アボット、がん診断システムへの不正アクセスを確認

アボット・ラボラトリーズ(Abbott Laboratories)は、がん診断(Cancer Diagnostics)事業部門内の限られた社内システムへの不正アクセスを伴うサイバーセキュリティインシデントについて調査を行っていることを明らかにしました。

この医療大手企業は今週、この侵害を確認し、インシデントは特定の事業部門に限定されており、会社全体の業務には支障が出ていないと強調しています。不正アクセスの影響を受けたのは、がん診断部門に関連する社内システムのみだとしています。

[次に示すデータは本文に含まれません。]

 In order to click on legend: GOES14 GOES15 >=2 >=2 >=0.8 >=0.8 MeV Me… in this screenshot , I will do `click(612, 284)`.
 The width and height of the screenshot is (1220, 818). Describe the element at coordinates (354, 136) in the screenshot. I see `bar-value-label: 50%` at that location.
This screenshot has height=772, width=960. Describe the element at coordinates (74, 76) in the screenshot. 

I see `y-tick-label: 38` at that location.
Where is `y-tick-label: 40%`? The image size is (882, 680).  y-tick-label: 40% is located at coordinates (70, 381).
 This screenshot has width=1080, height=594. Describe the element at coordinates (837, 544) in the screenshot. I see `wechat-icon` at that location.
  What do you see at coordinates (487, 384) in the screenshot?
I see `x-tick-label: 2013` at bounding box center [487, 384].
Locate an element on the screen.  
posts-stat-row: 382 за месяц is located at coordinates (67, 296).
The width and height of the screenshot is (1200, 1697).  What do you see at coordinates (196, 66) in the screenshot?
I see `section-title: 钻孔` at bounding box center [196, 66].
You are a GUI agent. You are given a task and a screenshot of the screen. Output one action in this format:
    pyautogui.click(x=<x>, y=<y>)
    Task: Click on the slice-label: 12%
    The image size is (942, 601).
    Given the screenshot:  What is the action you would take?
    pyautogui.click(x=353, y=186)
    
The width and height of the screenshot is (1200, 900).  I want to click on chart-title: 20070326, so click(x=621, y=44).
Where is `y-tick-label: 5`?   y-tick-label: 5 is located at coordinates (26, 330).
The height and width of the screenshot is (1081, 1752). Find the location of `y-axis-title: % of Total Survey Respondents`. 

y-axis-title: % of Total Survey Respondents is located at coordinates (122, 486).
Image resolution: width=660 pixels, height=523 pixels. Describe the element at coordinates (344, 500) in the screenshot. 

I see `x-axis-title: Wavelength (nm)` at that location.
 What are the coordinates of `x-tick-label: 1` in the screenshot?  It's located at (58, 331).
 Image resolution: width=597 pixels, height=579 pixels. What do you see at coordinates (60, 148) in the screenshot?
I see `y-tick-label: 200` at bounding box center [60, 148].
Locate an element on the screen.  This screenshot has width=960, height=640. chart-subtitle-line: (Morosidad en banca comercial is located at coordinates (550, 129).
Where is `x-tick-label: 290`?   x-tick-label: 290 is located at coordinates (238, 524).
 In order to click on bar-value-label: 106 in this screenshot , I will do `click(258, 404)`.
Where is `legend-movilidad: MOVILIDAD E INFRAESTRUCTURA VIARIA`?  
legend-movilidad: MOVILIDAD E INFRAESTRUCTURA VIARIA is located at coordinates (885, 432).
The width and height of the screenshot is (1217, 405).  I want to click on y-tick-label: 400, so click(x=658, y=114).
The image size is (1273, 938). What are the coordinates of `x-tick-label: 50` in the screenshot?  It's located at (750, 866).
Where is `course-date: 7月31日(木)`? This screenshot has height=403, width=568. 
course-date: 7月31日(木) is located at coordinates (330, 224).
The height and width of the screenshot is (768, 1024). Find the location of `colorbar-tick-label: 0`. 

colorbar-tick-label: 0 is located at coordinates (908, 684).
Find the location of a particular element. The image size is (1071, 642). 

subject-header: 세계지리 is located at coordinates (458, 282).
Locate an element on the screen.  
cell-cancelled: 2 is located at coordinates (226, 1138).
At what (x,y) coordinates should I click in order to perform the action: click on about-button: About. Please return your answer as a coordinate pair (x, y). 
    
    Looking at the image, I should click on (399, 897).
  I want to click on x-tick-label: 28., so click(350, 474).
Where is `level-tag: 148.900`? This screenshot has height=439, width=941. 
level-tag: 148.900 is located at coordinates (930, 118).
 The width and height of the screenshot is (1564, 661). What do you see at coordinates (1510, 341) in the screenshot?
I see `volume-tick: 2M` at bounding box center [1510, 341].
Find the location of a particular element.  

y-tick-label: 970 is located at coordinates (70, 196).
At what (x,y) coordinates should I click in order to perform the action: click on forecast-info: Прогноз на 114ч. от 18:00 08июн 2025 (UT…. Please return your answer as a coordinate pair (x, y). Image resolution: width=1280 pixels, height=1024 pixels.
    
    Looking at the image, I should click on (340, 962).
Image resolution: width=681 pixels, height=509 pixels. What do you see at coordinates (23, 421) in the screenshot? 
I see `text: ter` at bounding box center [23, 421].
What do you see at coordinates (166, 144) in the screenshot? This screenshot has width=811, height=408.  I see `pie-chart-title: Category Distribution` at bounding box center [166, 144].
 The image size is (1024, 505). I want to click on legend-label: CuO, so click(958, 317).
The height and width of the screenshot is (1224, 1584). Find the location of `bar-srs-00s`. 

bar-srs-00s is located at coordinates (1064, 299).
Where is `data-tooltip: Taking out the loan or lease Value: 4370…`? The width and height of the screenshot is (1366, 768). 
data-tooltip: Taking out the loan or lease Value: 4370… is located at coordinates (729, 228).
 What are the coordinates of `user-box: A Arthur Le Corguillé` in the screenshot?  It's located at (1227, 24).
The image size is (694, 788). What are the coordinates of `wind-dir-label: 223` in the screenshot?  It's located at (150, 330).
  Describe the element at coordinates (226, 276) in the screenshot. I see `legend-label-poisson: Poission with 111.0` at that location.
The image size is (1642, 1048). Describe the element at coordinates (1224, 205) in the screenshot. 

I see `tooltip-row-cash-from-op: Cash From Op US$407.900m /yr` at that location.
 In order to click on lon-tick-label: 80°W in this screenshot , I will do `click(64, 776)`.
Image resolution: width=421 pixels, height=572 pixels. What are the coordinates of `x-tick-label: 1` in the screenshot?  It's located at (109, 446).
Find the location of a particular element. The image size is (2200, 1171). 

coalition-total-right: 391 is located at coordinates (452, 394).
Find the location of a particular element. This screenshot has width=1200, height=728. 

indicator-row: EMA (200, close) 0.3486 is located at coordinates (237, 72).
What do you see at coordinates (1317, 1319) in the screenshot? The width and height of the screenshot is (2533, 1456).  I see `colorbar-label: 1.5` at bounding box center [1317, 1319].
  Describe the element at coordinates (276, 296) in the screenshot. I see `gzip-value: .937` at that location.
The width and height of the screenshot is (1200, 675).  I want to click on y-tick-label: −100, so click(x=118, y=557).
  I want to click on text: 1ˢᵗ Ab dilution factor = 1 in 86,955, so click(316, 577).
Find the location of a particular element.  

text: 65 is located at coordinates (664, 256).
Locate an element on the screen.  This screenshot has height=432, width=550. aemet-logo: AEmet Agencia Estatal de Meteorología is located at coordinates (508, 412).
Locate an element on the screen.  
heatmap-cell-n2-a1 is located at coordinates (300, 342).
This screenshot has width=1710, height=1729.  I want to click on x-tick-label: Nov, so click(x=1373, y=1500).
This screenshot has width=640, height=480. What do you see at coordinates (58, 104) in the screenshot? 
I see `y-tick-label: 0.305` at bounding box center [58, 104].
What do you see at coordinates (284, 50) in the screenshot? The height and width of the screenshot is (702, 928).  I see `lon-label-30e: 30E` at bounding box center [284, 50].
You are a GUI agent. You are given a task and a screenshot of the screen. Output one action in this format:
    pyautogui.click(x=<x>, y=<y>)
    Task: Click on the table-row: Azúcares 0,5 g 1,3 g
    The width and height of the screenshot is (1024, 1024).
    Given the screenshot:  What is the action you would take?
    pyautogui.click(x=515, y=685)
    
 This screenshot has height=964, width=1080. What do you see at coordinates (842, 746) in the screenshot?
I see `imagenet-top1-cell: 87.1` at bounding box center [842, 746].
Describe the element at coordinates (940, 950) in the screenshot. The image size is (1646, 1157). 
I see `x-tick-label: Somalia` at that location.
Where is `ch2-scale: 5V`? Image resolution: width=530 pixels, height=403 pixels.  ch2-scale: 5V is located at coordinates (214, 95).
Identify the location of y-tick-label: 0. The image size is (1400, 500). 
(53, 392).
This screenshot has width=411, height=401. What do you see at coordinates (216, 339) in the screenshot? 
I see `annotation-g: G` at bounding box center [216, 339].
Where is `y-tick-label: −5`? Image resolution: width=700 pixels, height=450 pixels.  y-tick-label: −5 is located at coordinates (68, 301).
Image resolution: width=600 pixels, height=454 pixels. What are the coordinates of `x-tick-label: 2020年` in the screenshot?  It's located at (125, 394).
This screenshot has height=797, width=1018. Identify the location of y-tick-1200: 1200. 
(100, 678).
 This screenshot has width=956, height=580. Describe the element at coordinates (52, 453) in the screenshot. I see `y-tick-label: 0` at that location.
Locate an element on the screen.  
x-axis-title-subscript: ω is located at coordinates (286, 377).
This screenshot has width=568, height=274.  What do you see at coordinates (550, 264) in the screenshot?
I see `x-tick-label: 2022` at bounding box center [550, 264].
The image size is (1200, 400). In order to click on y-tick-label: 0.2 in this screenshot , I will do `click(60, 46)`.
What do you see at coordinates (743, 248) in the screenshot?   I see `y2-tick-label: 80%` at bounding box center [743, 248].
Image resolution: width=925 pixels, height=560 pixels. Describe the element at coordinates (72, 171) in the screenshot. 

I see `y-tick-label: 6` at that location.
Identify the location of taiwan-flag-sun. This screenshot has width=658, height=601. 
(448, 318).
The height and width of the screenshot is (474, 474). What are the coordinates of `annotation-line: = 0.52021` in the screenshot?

同社は、今回のインシデントが事業運営、製品供給、製造・検査業務、また患者へのサービス提供能力には影響を及ぼしていないことを明言しています。

アボットはまた、他の事業部門、拠点、システムはこの侵入の影響を一切受けていないと強調しました。特筆すべき点として、アボットはExact Sciences社から引き継いだレガシーシステムはアボット自体のインフラとは独立して稼働しており、これらのプラットフォームは今回のインシデントの影響を受けていないと明確にしています。

この点は、アボットのがん診断事業がExact Sciencesとの過去の統合作業に関連する腫瘍学検査技術を含んでいることを踏まえると重要であり、同社は両者の環境を明確に区別したいという意向を示しています。

アボットは、侵入を検知した際に迅速に状況の封じ込めに動いたとしています。同社は主要なサードパーティのサイバーセキュリティ専門家を招き、フォレンジック調査を主導させるとともに、法執行機関にも連絡を取っています。

アボットの調査は現在、アクセスされた情報の範囲と性質の特定に重点を置いています。同社はまだ、患者データ、診断記録、独自の研究データ、従業員情報が侵害されたシステムに含まれていたかどうかを明らかにしておらず、不正アクセスが最初に検知された時期や発見の経緯についても時系列を示していません。

今回の侵害にもかかわらず、アボットの声明は財務面・業務面での継続性について自信を示す内容となっています。同社は、現時点で判明している情報に基づけば、事業実績や財務結果への重大な影響は見込んでいないと述べています。

ただし、この評価はあくまで予備的なものであり、フォレンジック調査が進むにつれて変化する可能性があります。こうした留保事項は、全容の把握に数週間を要することが多い医療業界の侵害の初期段階における開示ではよく見られるものです。

医療・診断分野は、患者の健康情報の機密性の高さと診断検査インフラの業務上の重要性から、依然として脅威アクターにとって価値の高い標的となっています。

特にがん診断プラットフォームには、ゲノムデータ、バイオマーカーの結果、臨床試験情報が保管されていることが多く、こうしたデータはアンダーグラウンド市場で高い価値を持つとともに、保護対象保健情報を規定するHIPAAなどの枠組みに基づく規制上の懸念を招くものです。

アボットの迅速な発表と封じ込めに関するメッセージングは、規制当局が各種枠組みの下で侵害開示のタイムラインへの監視を強めるなか、インシデント発生後の透明性確保という業界全体の広範な潮流に沿ったものといえます。

セキュリティ研究者や関係者は、保護対象保健情報が関与していたことが確認された場合、州司法長官やHHS公民権局(HHS Office for Civil Rights)への正式な侵害通知の提出、およびダークウェブのフォーラムや漏洩サイトに現れる可能性のある脅威アクターの主張の有無に注目すべきでしょう。